After having finished our medicine and surgery postings, its that time of the year now where we are posted in OBG (Obstetrics and Gynecology) for two months. Yes we get to observe surgeries and deal with hormonal patients now! We’ve seen a myriad of people in the wards, the anxious mother, the excited mother, the I-Google-everything mother, the this-is-my-fifth-time mother, the hopeful mother. It has been swell! It is always a different learning experience each time you meet a new person. Needless to say, we have a lot to share! But my post today isn’t about a new surgery technique they showed us nor is it about something I learnt from a patient. It dawned upon me today that there is so much room for me to grow as a person.
Here’s what happened. As we’ve been doing in the other postings, we had to take a patient’s history. After which we had to present the same to a resident doctor who would make corrections if any and then we’d discuss the case. By unanimous decision, two of our classmates had to present the case. By lack of preparation or out of nervousness, I do not know, they did an unsatisfactory job. The resident doctor had a lot to say about our case sheet. Annoyed as I was (because this would reflect badly on the whole unit, which implied it would reflect badly on me) I turned to (not really) Watson and told her “They had ONE job. We’re doing this the next time. This is so embarrassing.” With that we left to get ourselves a cup of coffee.
Now I must mention here, we don’t get coffee after every case discussion, everyday. It just so happened that on this particular day, we had left our bags in a classroom and when we went to get them at the end of our case discussion, there was a lecture going on for another group of students and we felt it was wrong to disturb them. Hence the wait until the lecture got over. Hence the coffee.
As I sipped on my hot coffee and cribbed on about the very hot weather, the two classmates I just spoke about, came along. And brought with them our bags. “We got our bags and we were leaving. We thought y’all might need yours.” I instantly felt ashamed of myself. These were the two people only minutes ago, I had said in a way, had embarrassed me. They had absolutely no obligation in bringing my bag for me. They could have left and gotten ten extra minutes of lunch. There was no need for them to climb down two extra flights of stairs to return our bags to us. I realize it is no big thing to talk about. But here’s what I learnt from the experience-
It’s so easy to make snap judgments about people. He didn’t score well on a test: I’m sure he didn’t study for it. The lady there wants an abortion: ohmygod, what kind of a woman does that. She chose to get a spinal epidural to make her delivery easier: gosh, what kind of a mother is she! It’s so easy to not take the time to understand someone. So they didn’t present the case well, so what? There’s so much more to people than what we see. And I’m just beginning to grasp that. And that’s okay. I’m at that point in my life where I have new found realizations about life in general on an almost daily basis. I’m learning to become a better person. Because I want to be a humane doctor.

▶ [AIM OF THE EXERCISE]
Rewrite the OBG posting reflection between "After having finished" and "as a person.", inclusive, changing "two months" to "eight weeks".

▶ [RECORDED INFORMATION]
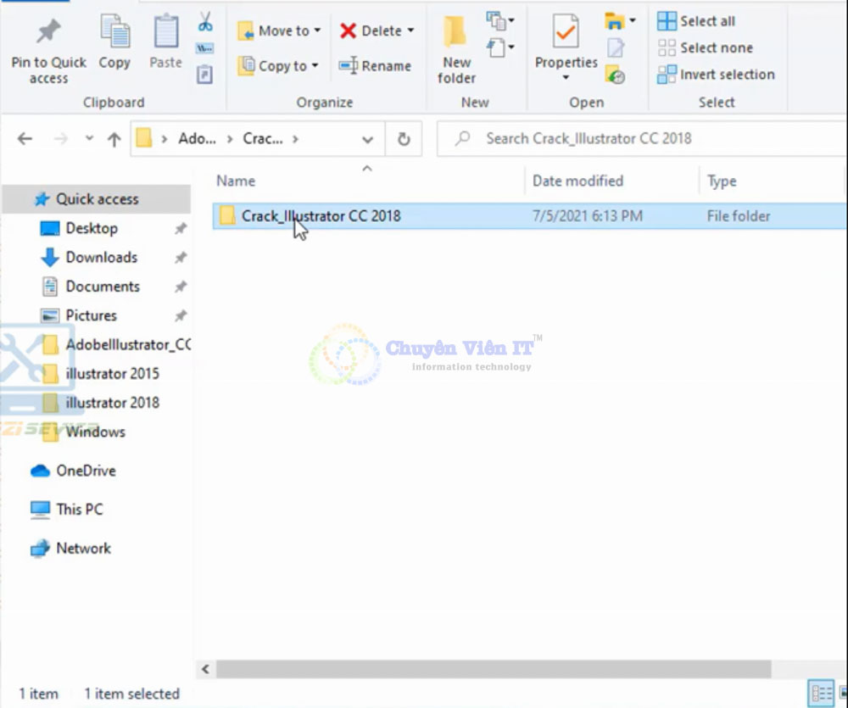Click the Copy icon in Clipboard group

click(114, 34)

▶ [OUTPUT BELOW]
After having finished our medicine and surgery postings, its that time of the year now where we are posted in OBG (Obstetrics and Gynecology) for eight weeks. Yes we get to observe surgeries and deal with hormonal patients now! We’ve seen a myriad of people in the wards, the anxious mother, the excited mother, the I-Google-everything mother, the this-is-my-fifth-time mother, the hopeful mother. It has been swell! It is always a different learning experience each time you meet a new person. Needless to say, we have a lot to share! But my post today isn’t about a new surgery technique they showed us nor is it about something I learnt from a patient. It dawned upon me today that there is so much room for me to grow as a person.